Once diphtheria due to a toxigenic strain is either strongly suspected or confirmed, then a number of public health measures are urgently undertaken. Anyone who has had close contact with the case in the previous seven days, such as other household members, regular visitors to the patient's house, kissing or sexual contacts of the case should be assessed for signs and symptoms of diphtheria on a daily basis for seven days. They should also have nose and throat swabs taken to see whether they have become carriers. This is likely to have happened in up to a quarter of close contacts. However, contacts in either a school classroom, workplace or hospital are at much lower risk.
All close contacts, whether or not they have received diphtheria immunisation in the past and irrespective of their nose and throat culture results, should be given a suitable antibiotic either as a single dose by injection or as a seven-to-ten day course by mouth. Those close contacts found to be carriers will require a second throat swab after completing their antibiotics, to ensure they are now clear of carriage. A further ten-day course of antibiotics may be needed if carriage has not been completely eradicated. In addition, all contacts who have previously received diphtheria immunisation should be given a booster dose of vaccine unless their last dose of vaccine was within the previous 12 months. All unimmunised contacts should be given a full course of three injections of diphtheria vaccine.
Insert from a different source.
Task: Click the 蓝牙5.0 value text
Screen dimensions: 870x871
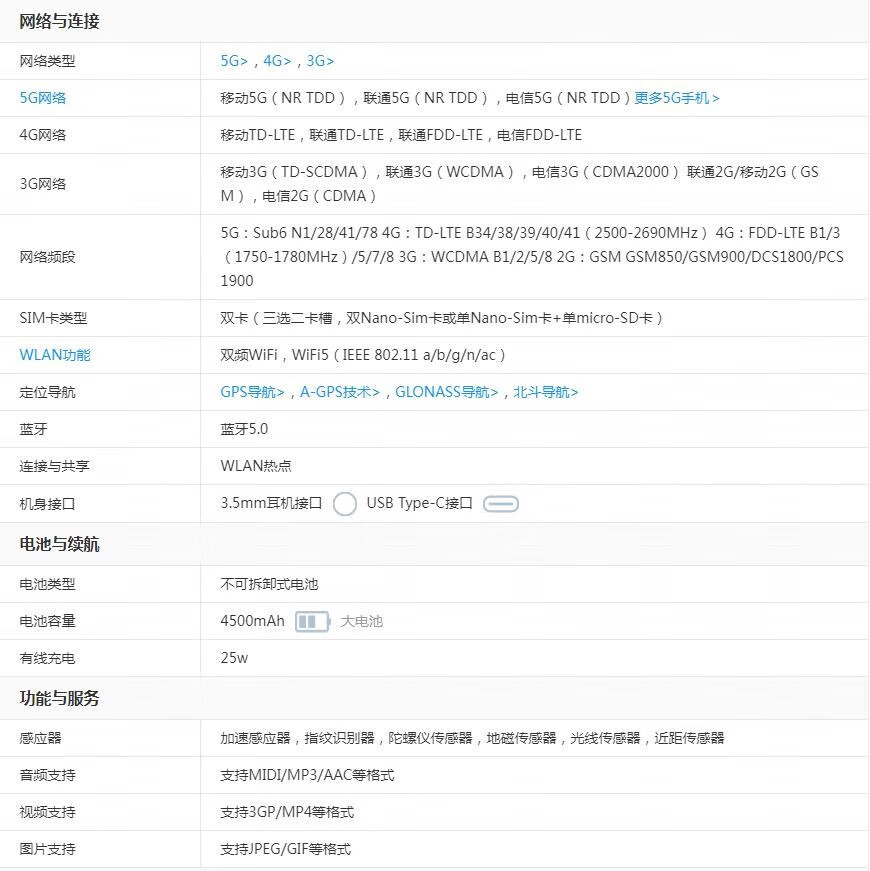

Contacts of cases due to non-toxigenic strains are not at risk and no further action is necessary.
What are the recommendations for immunisation against diphtheria?
Diphtheria immunisation has been available in the United Kingdom for over 50 years. It is recommended for all infants from two months old. The primary course of immunisation consists of three doses starting at two months with an interval of one month between each dose. In these circumstances the diphtheria vaccine is normally part of a triple vaccine of diphtheria, tetanus and pertussis, although the pertussis part of the vaccine may be omitted. A booster dose of vaccine containing both diphtheria and tetanus is also recommended for children immediately before school entry and again for school-leavers aged between fifteen and nineteen. A special low-dose diphtheria vaccine is available for the primary immunisation of children aged 10 or more years and all adults. This low dose vaccine is also used to give booster doses of vaccine, e.g. to those in close contact with a case of diphtheria, for all persons aged 10 years and over.
Diphtheria in the former Soviet Union
An epidemic of diphtheria in the Russian Federation and the Ukraine began in 1990 and has now spread to the neighbouring newly independent states. During 1994, 47,853 cases were reported from these countries, representing 87% of diphtheria cases within the World Health Organisation European region. The World Health Organisation predicts a total of 60,000 new cases for 1995. All age groups are affected, but the highest number of cases are in children aged seven to fourteen years. Unvaccinated travellers to any of the fifteen countries in the newly independent states should receive a full course of diphtheria vaccine before departure; a booster dose of vaccine is recommended for those going to live or work with the local people if their last dose of vaccine was given more than 10 years ago.